God of All the World

“Blessed is Egypt My people, and Assyria the work of My hands, and Israel My inheritance.” Isaiah 19:25

Blessed – You can easily imagine the reaction of the Jews when Isaiah relayed this message from God.  Shock!  Disgust!  How could God call Egypt His people and Assyria the work of His hands?  Didn’t that special status belong only to the Chosen Ones?

On Christmas Day the world, all the world, was blessed by God.  Egypt, that symbol of persecution and oppression, of past sin and despair, and Assyria, that symbol of pride and self-sufficiency, of ego exultation and celebrity thinking; both are blessed along with God’s chosen inheritance.  God draws a full circle around all Mankind and calls them all blessed.

In order to understand just how tight this circle really is, we need to know something about the Hebrew word barukh (to be blessed).  Barukh ‘ammi says God:  “Blessed be my people”.  Barukh is a word that establishes or acknowledges an intimate connection between the one who blesses and the one who is blessed.  The very action of blessing means that I draw you into a special relationship with me.  I make you more than a simple recipient of my favor.  I make you my friend.  When Jesus told his disciples that they were no longer to be considered servants but were now declared to be friends, Jesus was the one who initiated the blessing of intimacy.   He made them friends by drawing them into the closest circle of relationship.  Jesus was simply fulfilling the desire of God’s heart.  Barukh ‘ammi.  Be blessed my people.  Be in closest relationship with me because I desire it and I have made it possible.

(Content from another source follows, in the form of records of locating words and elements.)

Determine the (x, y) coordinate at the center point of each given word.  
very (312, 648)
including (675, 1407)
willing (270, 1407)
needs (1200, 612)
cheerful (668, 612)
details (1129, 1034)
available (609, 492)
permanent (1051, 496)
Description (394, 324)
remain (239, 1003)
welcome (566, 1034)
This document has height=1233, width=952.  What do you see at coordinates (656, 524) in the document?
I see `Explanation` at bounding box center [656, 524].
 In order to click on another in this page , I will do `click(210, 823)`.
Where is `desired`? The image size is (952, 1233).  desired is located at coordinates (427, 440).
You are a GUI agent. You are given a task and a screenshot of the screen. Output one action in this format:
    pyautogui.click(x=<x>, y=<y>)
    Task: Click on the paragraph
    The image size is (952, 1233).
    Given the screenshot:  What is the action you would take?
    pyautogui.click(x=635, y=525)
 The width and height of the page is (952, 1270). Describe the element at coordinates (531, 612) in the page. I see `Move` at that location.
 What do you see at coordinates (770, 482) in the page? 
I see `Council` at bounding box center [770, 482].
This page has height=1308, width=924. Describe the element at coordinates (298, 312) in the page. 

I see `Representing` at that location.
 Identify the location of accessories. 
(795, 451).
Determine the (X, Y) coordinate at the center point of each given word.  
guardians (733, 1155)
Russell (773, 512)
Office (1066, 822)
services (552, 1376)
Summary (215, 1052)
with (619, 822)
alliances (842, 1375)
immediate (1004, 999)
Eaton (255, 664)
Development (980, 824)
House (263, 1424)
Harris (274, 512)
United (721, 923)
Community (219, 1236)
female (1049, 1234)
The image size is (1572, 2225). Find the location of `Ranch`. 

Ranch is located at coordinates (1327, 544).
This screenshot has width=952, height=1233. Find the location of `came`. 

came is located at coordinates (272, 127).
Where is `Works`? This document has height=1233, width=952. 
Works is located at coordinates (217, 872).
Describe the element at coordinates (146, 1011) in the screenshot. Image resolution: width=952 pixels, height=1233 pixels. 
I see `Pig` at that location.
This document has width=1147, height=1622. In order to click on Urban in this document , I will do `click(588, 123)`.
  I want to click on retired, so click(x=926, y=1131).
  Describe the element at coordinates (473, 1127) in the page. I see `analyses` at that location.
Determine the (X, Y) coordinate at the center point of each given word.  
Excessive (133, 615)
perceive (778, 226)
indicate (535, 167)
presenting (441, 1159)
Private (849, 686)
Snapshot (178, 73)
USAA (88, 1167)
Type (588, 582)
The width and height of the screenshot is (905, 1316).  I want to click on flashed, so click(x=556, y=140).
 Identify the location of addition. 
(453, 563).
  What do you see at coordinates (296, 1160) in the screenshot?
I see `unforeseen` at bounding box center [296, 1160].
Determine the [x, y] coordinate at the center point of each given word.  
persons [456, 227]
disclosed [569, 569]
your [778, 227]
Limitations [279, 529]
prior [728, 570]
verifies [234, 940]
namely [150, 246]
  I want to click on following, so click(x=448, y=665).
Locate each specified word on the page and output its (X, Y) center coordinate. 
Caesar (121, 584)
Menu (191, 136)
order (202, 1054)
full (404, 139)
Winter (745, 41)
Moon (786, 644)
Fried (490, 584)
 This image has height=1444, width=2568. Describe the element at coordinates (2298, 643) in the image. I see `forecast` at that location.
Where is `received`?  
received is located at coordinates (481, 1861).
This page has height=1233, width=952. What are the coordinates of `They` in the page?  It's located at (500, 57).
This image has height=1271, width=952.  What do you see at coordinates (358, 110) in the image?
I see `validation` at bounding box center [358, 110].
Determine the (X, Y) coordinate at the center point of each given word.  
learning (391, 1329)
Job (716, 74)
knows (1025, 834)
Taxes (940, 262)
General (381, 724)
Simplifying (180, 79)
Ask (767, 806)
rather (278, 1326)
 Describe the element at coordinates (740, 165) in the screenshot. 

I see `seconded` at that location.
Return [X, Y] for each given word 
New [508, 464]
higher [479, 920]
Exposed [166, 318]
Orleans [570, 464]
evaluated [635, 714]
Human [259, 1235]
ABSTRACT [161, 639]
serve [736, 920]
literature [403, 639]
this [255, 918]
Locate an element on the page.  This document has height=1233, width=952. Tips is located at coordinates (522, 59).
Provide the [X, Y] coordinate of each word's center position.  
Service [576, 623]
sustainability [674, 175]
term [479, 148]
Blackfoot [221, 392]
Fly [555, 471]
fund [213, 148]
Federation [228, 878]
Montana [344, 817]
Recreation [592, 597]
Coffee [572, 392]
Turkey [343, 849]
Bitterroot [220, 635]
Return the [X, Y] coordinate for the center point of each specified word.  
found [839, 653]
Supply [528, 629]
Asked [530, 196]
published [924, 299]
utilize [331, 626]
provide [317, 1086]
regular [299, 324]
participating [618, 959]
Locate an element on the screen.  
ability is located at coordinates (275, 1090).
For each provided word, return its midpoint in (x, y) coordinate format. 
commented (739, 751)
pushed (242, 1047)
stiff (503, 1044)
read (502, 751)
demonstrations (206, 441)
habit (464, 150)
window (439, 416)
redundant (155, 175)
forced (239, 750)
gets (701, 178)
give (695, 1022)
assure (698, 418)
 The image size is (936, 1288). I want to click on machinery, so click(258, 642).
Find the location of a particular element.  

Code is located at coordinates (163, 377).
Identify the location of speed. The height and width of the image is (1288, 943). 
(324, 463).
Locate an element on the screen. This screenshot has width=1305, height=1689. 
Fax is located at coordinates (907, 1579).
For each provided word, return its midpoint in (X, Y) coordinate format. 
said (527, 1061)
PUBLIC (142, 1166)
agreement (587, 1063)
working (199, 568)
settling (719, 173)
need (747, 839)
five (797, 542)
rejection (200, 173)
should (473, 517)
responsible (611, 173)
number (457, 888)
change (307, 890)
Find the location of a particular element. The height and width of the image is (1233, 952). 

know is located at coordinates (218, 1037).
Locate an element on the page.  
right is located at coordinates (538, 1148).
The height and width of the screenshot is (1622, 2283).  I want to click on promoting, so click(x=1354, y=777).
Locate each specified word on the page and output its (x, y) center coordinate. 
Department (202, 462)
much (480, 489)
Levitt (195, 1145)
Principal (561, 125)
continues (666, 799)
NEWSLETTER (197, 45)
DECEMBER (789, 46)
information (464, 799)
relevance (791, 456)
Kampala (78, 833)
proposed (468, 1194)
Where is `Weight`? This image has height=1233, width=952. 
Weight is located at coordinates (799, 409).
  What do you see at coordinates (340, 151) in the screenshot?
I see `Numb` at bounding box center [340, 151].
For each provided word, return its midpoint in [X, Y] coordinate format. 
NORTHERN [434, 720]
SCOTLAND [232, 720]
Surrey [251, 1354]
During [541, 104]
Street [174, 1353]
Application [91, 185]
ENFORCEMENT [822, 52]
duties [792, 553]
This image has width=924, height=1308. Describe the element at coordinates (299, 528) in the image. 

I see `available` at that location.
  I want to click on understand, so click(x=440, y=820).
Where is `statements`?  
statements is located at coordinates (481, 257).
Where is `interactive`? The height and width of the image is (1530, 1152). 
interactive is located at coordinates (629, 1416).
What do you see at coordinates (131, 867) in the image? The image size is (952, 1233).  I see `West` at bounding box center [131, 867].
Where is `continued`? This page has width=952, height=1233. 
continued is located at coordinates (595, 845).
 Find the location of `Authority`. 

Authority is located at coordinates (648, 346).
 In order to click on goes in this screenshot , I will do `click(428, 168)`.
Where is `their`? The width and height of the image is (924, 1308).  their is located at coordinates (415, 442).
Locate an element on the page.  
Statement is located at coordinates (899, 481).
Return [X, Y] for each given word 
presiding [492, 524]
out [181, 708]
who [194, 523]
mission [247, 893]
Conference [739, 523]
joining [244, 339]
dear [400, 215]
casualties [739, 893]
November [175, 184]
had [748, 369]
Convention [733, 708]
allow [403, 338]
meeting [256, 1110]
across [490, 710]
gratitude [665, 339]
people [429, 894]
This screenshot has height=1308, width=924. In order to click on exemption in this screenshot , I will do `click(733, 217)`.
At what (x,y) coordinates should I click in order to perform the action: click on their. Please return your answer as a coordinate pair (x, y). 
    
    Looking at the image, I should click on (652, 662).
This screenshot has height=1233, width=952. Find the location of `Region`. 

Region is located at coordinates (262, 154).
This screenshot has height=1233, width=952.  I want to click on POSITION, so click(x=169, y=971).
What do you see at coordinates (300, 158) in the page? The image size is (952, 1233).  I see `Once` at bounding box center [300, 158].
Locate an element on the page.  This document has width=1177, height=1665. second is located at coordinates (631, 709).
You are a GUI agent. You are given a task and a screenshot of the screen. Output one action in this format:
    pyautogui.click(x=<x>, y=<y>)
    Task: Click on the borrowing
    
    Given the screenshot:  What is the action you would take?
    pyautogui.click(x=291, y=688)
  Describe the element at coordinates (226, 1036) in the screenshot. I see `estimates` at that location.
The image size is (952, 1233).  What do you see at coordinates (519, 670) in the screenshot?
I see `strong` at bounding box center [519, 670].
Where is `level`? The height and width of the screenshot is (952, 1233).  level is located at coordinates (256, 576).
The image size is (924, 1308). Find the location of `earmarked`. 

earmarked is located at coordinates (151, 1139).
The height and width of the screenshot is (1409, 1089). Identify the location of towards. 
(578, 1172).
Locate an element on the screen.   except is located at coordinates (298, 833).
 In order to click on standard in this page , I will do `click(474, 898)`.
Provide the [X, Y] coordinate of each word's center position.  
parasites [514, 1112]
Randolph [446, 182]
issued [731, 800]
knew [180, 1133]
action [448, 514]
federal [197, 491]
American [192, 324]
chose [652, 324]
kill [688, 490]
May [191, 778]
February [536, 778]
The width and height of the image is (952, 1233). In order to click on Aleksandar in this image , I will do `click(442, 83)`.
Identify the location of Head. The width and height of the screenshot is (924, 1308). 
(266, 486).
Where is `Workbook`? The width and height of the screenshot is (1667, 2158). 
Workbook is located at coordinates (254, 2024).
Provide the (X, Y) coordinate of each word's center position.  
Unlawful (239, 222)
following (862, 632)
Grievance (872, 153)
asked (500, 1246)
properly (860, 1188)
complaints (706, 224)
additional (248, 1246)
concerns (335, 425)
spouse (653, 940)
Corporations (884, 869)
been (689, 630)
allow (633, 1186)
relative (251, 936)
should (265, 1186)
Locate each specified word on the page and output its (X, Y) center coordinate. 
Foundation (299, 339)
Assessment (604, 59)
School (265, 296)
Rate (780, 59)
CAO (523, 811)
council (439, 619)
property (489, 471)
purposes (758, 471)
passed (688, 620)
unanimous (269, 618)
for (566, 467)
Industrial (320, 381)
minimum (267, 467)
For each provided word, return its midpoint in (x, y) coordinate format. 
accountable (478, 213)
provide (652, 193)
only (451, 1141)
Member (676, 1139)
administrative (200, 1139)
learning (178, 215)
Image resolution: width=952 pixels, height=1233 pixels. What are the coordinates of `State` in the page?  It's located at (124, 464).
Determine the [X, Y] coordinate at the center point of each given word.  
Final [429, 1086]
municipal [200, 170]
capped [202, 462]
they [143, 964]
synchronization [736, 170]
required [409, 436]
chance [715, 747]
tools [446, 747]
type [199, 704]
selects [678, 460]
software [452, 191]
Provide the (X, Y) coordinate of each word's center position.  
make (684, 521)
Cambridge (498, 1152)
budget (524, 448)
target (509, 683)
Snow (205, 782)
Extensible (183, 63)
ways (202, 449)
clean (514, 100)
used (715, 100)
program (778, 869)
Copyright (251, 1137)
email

Centuries before the Savior was born, God reached out to embrace the world in blessing.  The plan to bring us into close relationship with Him was never a new plan.  It was always the only plan.  God makes friends of enemies.  That is His way.  I am so glad that He is the God of blessing friendship.  I have lived in Egypt.  I have set up house in Assyria.  I am not from Israel.  But God didn’t care.  He threw open His arms and invited me, the desperate Egyptian and the haughty Assyrian, to become His friend.  He didn’t wait for me to establish an intimate relationship before He granted me His favor.  He acted first, in benevolence toward me.  He declared me His friend.

Do you truly accept the awesome implications of barukh ‘ammi?  As my friend Steve told me, “God isn’t mad at you”.  God has already decided to make me His friend.  It doesn’t matter where I have been, how I have lived, what I am carrying.  God calls me “my people”.  If He blesses me with intimate relationship before I even want to live for Him, how much more will I aware of His blessing when I actually like being His friend?